Bruno Kelly/Reuters
Bruno Kelly/Reuters

Gama plus: mutação de variante do coronavírus já foi identificada em três regiões do Brasil

Mais contagiosa, cepa só havia sido identificada no Norte do País; análise foi realizada pela rede de laboratórios Dasa

Emílio Sant´Anna, O Estado de S.Paulo

13 de agosto de 2021 | 20h31

O primeiro relatório do projeto Genov – rede de vigilância e sequenciamento de amostras do vírus Sars-CoV-2 no Brasil - apontou a presença de uma mutação da variante Gama (P1) em áreas que ela ainda não havia sido descrita - antes, só havia registro dessa cepa na região Norte. Ao todo, 1.380 amostras de todas as regiões do País, coletadas entre maio e junho, foram analisadas, 95% eram Gama. Dentre elas, 11 amostras de maio, apresentaram a mutação, a Gama Plus.

A Gama é a variante identificada originalmente em Manaus, que tem sido predominante desde o começo da 2ª onda da pandemia no Brasil. Essa alteração, chamada de P681H, é convergente com características da variante Delta - cepa identificada na Índia, e também mais transmissível. Trata-se da presença da histidina, um aminoácido no local de outro, a prolina.

Essa mudança já havia sido descrita por pesquisadores da Fiocruz do Amazonas. “Teoricamente, ela tem maior capacidade de infecção”, diz o coordenador do Genov e virologista da rede de laboratórios Dasa, José Eduardo Levi.

O especialista afirma que é a primeira vez que essa mutação é encontrada em outras regiões do País. Mas, antes que isso possa causar alarme, ele explica que não se pode falar em evolução de casos antes de novas análises serem feitas e, importante, “não há indícios de que essa mutação esteja relacionada ao escape vacinal”. Ou seja, as vacinas disponíveis no Brasil são eficazes contra essa mutação.

Das 11 amostras de maio que registraram a mutação P681H, cinco são de Goiás, duas do Tocantins, uma do Mato Grosso, uma do Ceará, uma de Santa Catarina e uma do Paraná. Em junho foram identificadas também três amostras da variante Delta no Paraná e uma no Rio de Janeiro.

De acordo com a Dasa, esses foram os únicos quatro casos identificados dessa variante até agora nos exames sequenciados pela rede. O projeto Genov tem previsão de fazer o sequenciamento de mais de 30 mil amostras em 12 meses.

Levi afirma que novas análises devem ser feitas na próxima semana e que só então será possível entender melhor o comportamento dessa mutação no Brasil. “Além do número de casos é preciso avaliar as características epidemiológicas, se esses casos estão ocorrendo em locais em que as pessoas estão respeitando a regras sanitárias, por exemplo”, diz o coordenador do Genov. “A pandemia está em um momento descendente no Brasil, mas precisamos continuar a seguir as regras.”

O avanço de novas variantes preocupa pela possibilidade de causar novas ondas da doença e pelas incertezas sobre o grau de proteção das vacinas já desenvolvidas contra essas mutações.
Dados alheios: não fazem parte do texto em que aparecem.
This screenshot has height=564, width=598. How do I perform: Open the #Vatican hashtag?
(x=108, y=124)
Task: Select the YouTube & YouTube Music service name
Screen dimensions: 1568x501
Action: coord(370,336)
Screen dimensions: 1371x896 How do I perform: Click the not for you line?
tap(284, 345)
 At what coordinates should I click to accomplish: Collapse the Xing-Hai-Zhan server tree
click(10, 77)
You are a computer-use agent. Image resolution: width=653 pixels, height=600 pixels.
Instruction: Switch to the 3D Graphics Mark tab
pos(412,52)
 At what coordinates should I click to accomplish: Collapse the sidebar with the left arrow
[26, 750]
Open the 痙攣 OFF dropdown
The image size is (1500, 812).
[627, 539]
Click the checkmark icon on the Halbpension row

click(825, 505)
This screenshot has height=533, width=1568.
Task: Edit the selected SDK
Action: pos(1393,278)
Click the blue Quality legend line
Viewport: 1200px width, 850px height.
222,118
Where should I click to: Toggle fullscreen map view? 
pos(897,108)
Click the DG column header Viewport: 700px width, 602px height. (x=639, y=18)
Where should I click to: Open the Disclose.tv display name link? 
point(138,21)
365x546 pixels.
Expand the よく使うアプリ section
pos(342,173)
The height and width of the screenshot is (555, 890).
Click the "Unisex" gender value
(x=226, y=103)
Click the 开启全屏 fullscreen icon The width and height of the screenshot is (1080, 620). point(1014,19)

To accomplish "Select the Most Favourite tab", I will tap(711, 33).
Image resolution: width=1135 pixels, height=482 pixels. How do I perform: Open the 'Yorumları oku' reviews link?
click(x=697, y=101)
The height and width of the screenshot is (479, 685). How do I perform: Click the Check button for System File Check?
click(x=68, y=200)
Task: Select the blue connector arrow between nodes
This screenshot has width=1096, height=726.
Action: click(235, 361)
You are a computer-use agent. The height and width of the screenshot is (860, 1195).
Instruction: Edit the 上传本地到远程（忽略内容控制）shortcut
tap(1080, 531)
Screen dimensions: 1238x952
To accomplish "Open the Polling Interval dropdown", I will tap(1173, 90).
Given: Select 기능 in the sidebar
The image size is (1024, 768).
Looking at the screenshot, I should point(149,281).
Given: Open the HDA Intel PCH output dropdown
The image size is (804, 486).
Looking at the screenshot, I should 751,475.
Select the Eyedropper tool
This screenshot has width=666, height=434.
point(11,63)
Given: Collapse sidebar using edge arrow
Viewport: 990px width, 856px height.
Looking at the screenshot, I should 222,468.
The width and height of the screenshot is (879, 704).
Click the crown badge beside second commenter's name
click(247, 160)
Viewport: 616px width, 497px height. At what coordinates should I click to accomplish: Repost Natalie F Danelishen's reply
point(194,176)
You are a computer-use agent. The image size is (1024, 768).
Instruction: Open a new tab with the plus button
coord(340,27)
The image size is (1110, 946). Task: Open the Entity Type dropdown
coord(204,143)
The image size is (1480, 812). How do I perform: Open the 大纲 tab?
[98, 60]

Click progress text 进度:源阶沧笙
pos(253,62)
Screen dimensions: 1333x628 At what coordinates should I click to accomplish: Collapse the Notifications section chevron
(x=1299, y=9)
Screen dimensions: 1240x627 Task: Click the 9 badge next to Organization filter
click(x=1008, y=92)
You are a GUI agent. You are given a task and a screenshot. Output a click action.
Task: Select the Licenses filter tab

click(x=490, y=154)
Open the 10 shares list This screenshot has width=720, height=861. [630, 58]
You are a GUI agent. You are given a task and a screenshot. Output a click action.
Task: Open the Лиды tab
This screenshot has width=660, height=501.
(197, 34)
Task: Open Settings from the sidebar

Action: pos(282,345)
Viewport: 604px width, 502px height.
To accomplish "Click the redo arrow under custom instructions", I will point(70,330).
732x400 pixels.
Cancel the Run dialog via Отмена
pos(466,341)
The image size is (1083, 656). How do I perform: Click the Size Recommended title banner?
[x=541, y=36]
O espalhamento da Delta nos Estados Unidos e na Europa tem causado aumento de infectados e freado os planos de reabertura da economia. 

O Brasil se aproxima de 570 mil mortes causadas pela covid-19. A média de óbitos, porém, apresenta queda e está há quase duas semanas abaixo de mil. Os dados diários da pandemia no país são do consórcio de veículos de imprensa formado por Estadão, G1, O Globo, Extra, Folha e UOL em parceria com 27 secretarias estaduais de Saúde, em balanço divulgado às 20h. Segundo os números do governo, 19 milhões de pessoas estão recuperadas da covid-19.

O balanço de óbitos e casos é resultado da parceria entre os seis meios de comunicação que passaram a trabalhar, desde 8 de junho do ano passado, de forma colaborativa para reunir as informações necessárias nos 26 Estados e no Distrito Federal. A iniciativa inédita é uma resposta à decisão do governo Jair Bolsonaro de restringir o acesso a dados sobre a pandemia, mas foi mantida após os registros governamentais continuarem a ser divulgados.